Data for this exercise:
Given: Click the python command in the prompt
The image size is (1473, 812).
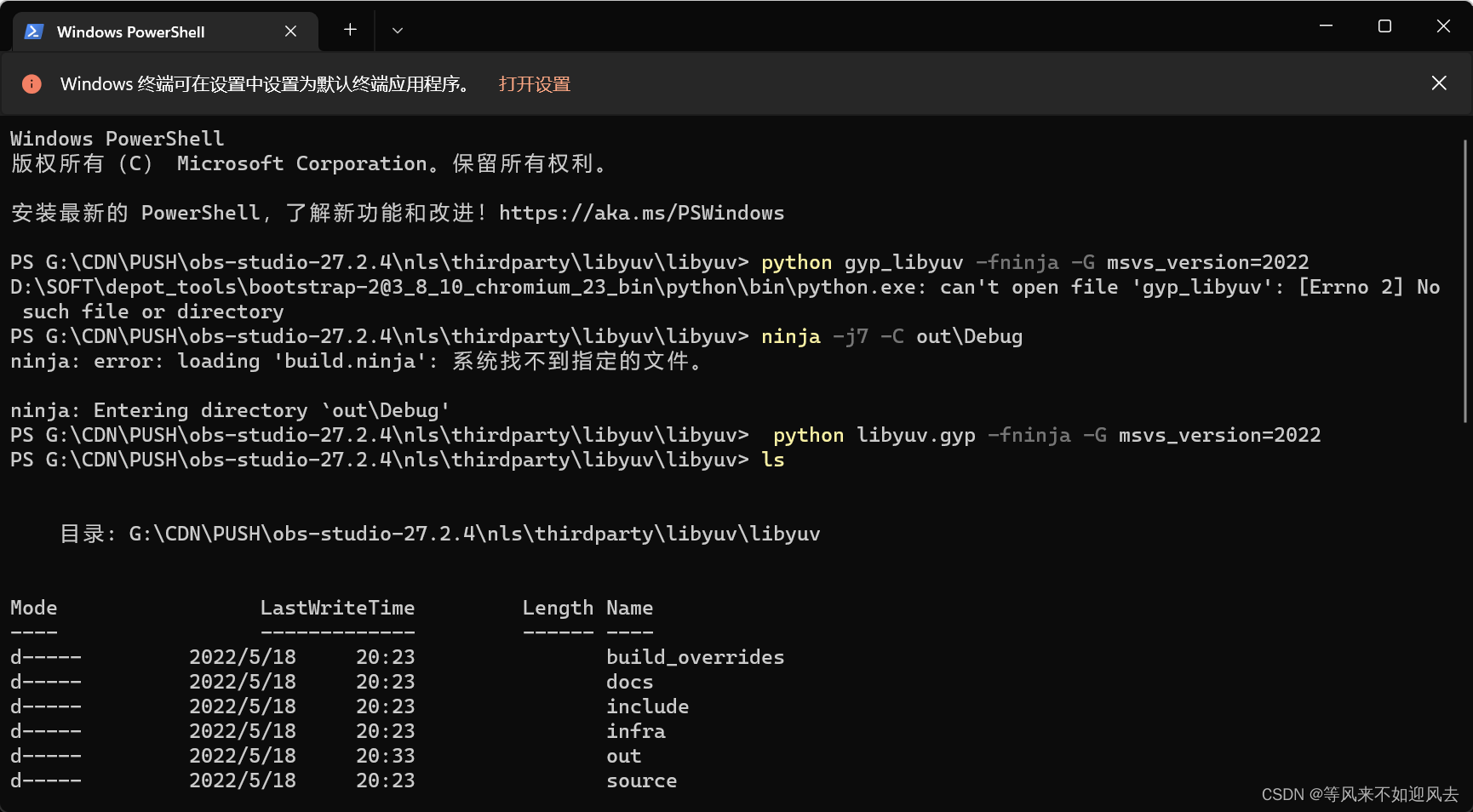Looking at the screenshot, I should [796, 261].
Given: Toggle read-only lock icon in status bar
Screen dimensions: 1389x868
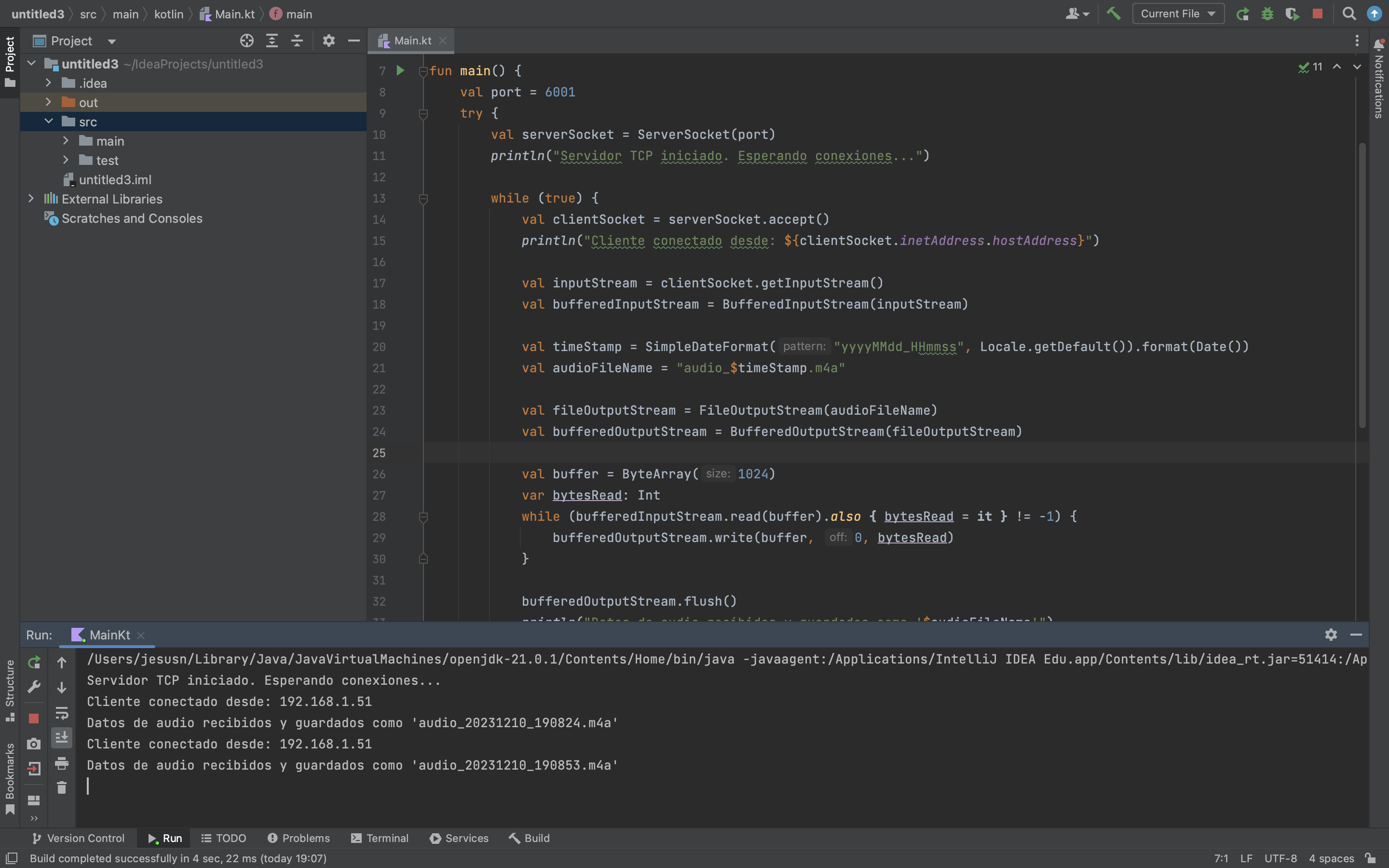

What you will do: Where does the word "Given" appear in the records above? Return every line that holds it.

Result below:
Given: Click the python command in the prompt
Given: Toggle read-only lock icon in status bar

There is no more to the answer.